-- start Text passage --

The Libro d'Oro (English: The Golden Book), originally published between 1315 and 1797, is the formal directory of nobles in the Republic of Venice (including the Ionian Islands). It has been resurrected as the Libro d'Oro della Nobiltà Italiana (English: The Golden Book of Italian Nobility), a privately published directory of the nobility of Italy. The book lists some of Italy's noble families and their cadet branches.

History

Venetian Libro d'oro
In the oligarchic Republic of Venice the series of restrictions to eligibility for membership in the Great Council that began in 1297 with the decreed Serrata del Maggior Consiglio, or closing of the Great Council, resulted in 1315 in the compiling of a directory of members of eligible families, the Libro d'Oro or "Golden Book". The book was permanently closed in 1797, with the fall of the Venetian Republic.

19th century
In 1896 the Libro d'oro was founded. Its members were families who had obtained decrees granting, renewing or confirming a title of nobility by the king or royal decrees or ministerial recognition of a noble title. It was intended to avoid abuses and usurpations in the maintenance of existing titles in the pre-unification states and was responsible for keeping a "record of noble titles" in which membership was compulsory for the public use the titles. In 1889 a list of families who had obtained decrees granting or recognition of titles of nobility after the unification of Italy was drawn up, as were 14 regional lists, where families were already recorded in the official lists of states pre-unification.

It was initially an official register kept in the State Central State in Rome compiled by the heraldry consultants of the Kingdom of Italy, a government body established in 1869 at the Ministry of the Interior.

Early 20th century
First published in its current form in 1910, it includes some 2,500 families, and may not be considered exhaustive. Included are those listed in the earlier register of the  Libro d’Oro della Consulta Araldica del Regno d’Italia and the later Elenchi Ufficiali Nobiliari of 1921 and of 1933.

-- end Text passage --
-- start Data --

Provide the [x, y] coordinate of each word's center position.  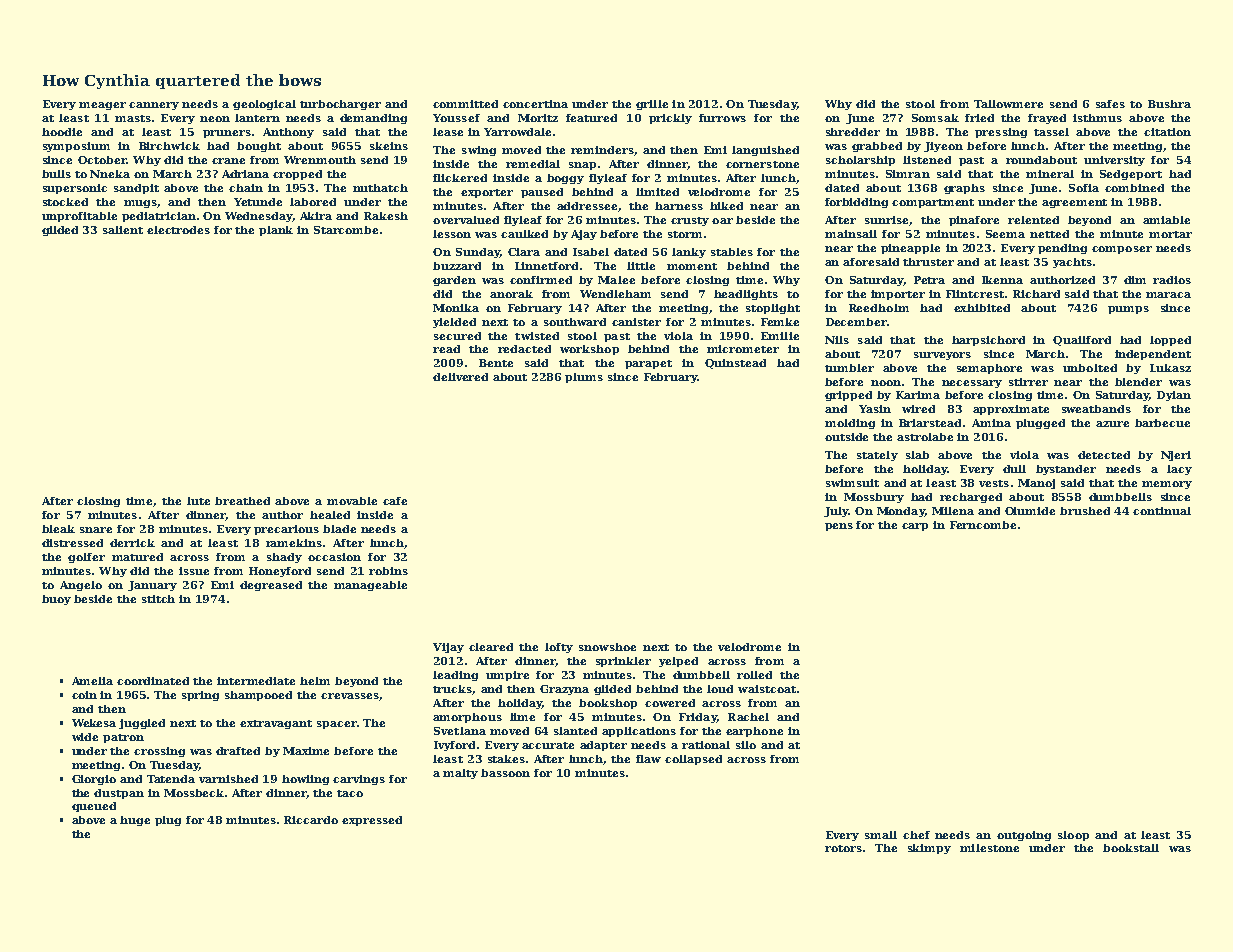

-- end Data --

- **Stated exercise 1**: For each statement about the text on the Libro d'Oro, say whether it agrees with the text (yes or no), and quote the words that decide it. (a) The Venetian Libro d'Oro was permanently closed in 1797. (b) The heraldry consultants of the Kingdom of Italy were a body set up in 1896 at the Ministry of Justice. (c) In its current form, the book includes some 2,500 families.
- **Stated exercise 2**: Carry on the text on the Libro d'Oro from the point where it stops.
The material has no role in this work.

- **Exercise response 1**:
(a) Yes: "The book was permanently closed in 1797, with the fall of the Venetian Republic."
(b) No: "a government body established in 1869 at the Ministry of the Interior."
(c) Yes: "it includes some 2,500 families"

- **Exercise response 2**:
In 1921 it was decreed as the “Official list of noble and titled families of the Kingdom of Italy". The list included all family members already in the regional registers, but it marked with an asterisk those who had obtained title by royal or ministerial decree. In 1933 a second '"Official List of the Italian nobility" was decreed, to which was attached a list of requirements to establish nobility. Those enrolled in the Italian Official lists of nobility (1921–1933 and SUPL. 1934–36) had three years to provide documentation for inclusion in the Golden Book of 1933, so this is much shorter than the 1921 edition.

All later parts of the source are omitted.